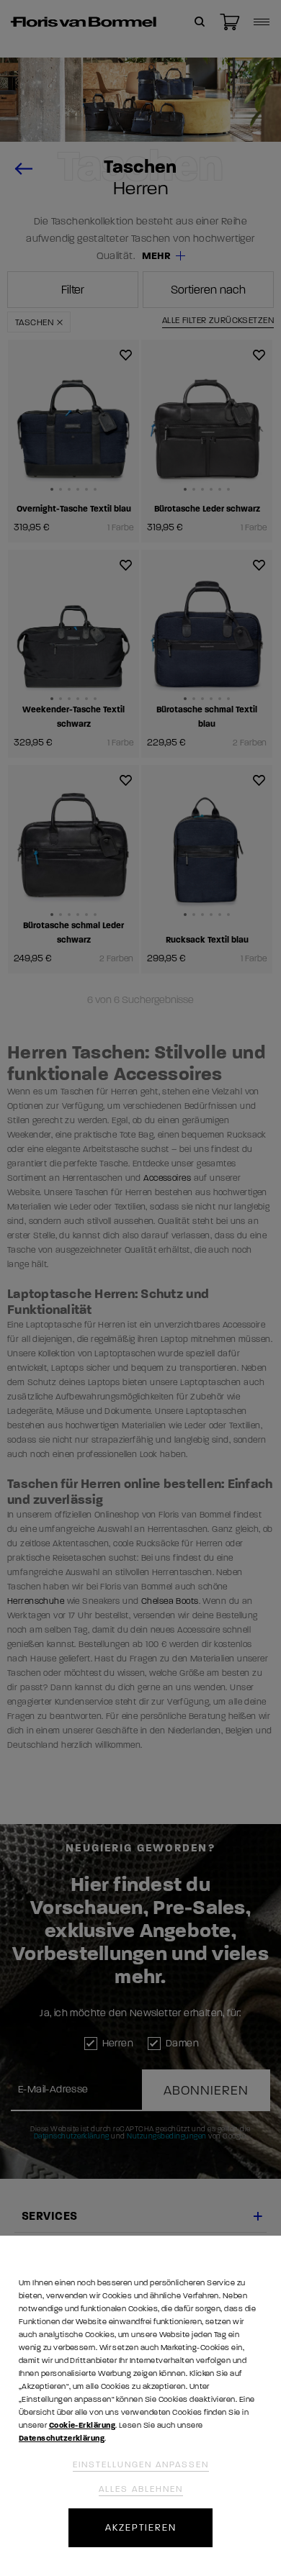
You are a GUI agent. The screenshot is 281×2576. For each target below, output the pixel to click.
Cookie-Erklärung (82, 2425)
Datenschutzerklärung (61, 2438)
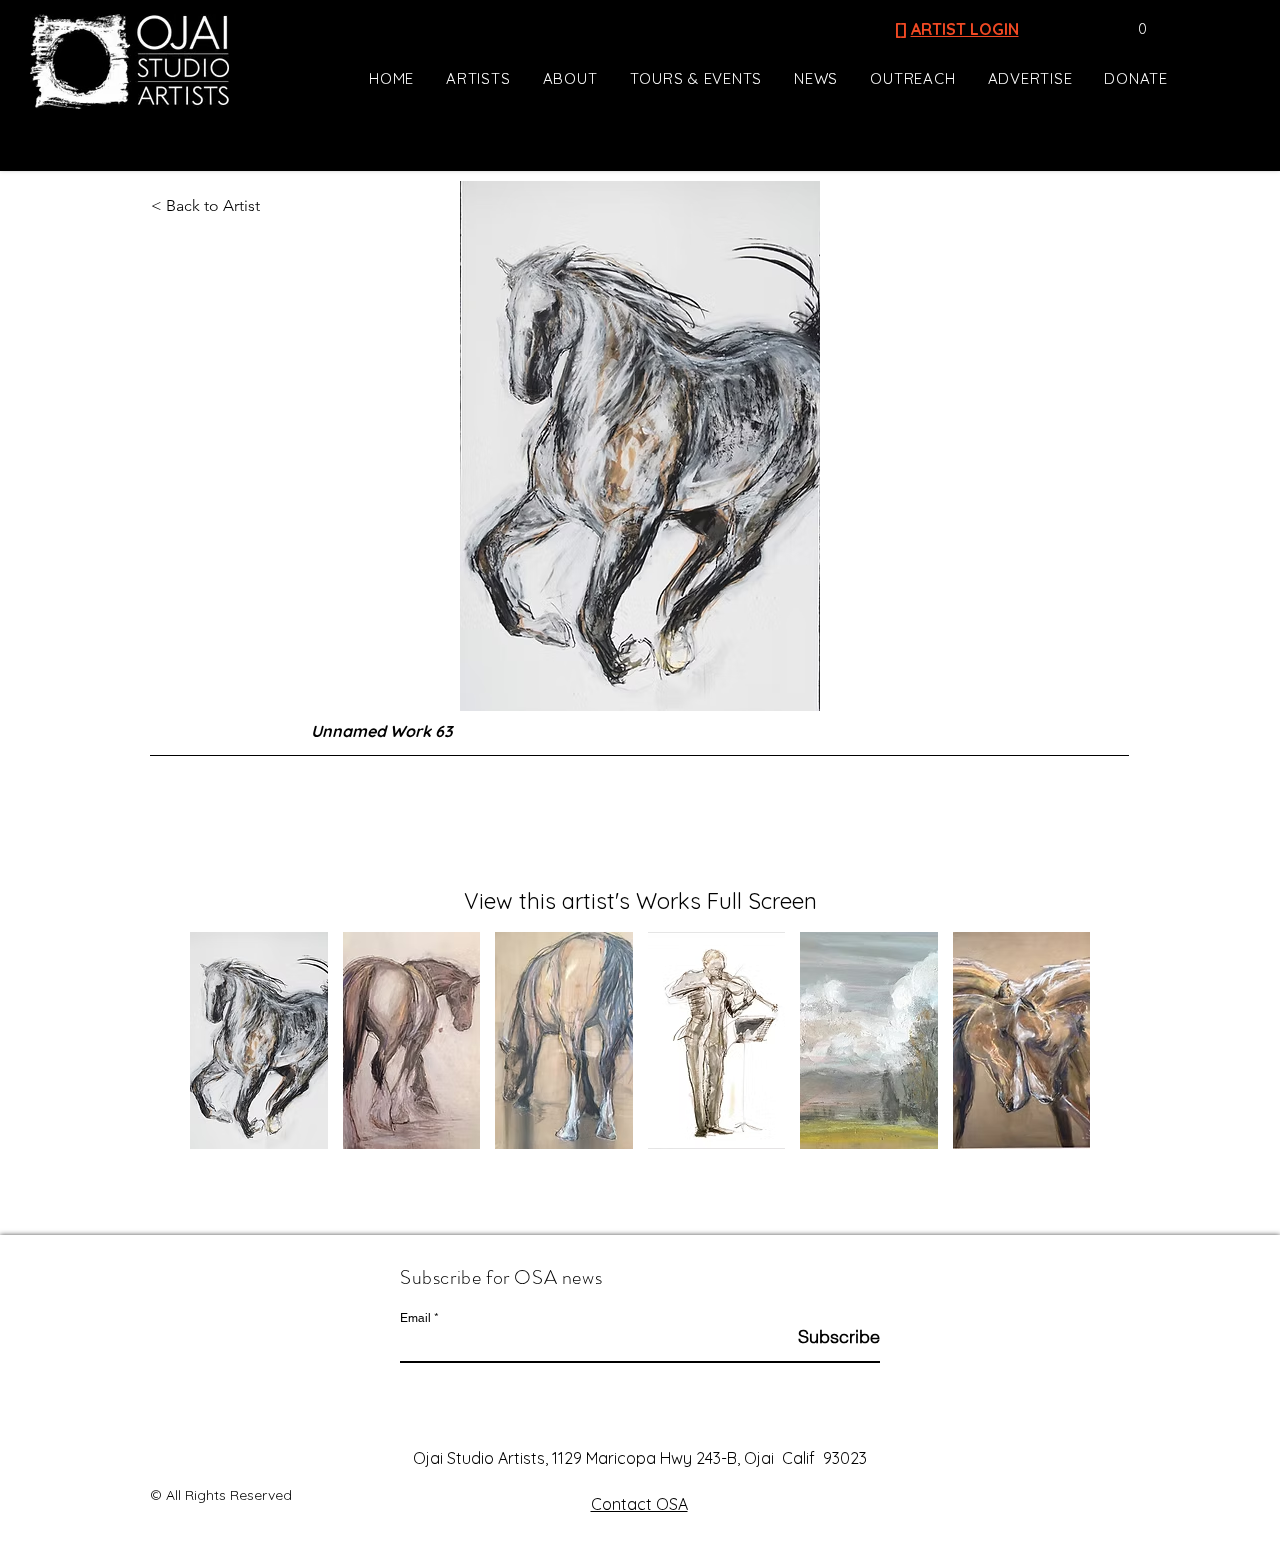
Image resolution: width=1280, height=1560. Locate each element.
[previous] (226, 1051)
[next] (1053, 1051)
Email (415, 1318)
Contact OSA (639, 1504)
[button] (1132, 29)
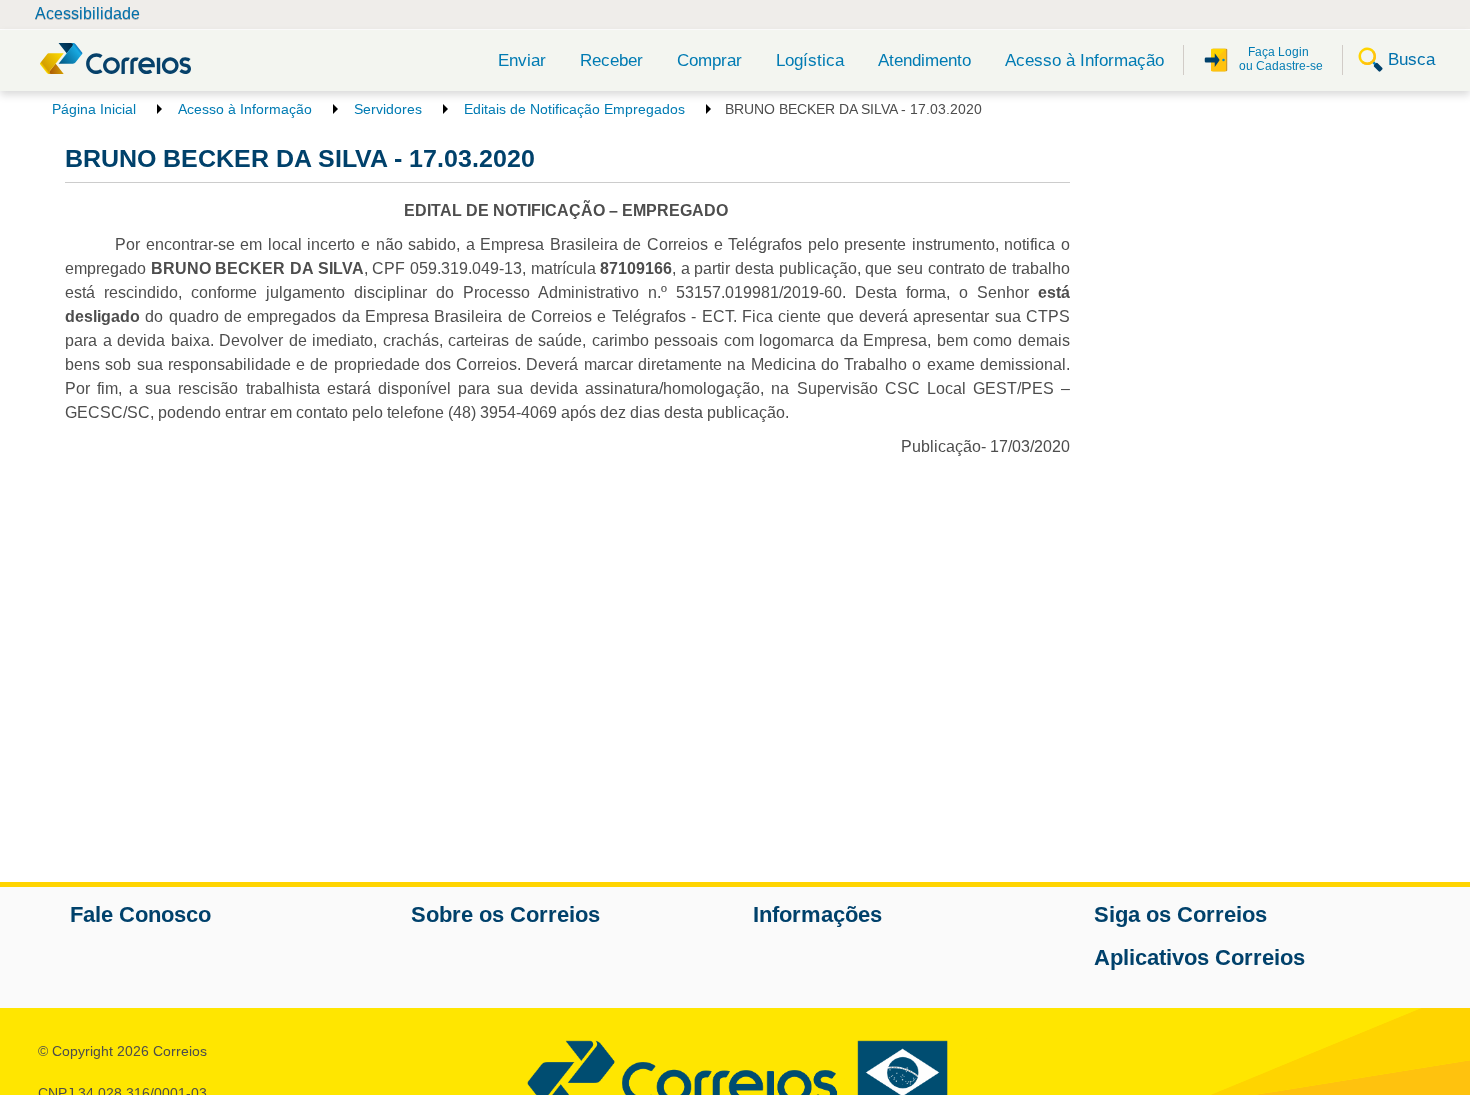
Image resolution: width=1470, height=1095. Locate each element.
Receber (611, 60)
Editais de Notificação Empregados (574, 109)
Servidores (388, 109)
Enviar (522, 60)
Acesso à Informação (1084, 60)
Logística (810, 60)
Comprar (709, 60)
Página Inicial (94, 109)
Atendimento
☆ ☆ ☆ ☆
Requirement
The lines from the one holding "Acesso à Informação (1084, 60)" to the final line of the entries, both included, are what should be output, exactly and alone.

Response
Acesso à Informação (1084, 60)
Logística (810, 60)
Comprar (709, 60)
Página Inicial (94, 109)
Atendimento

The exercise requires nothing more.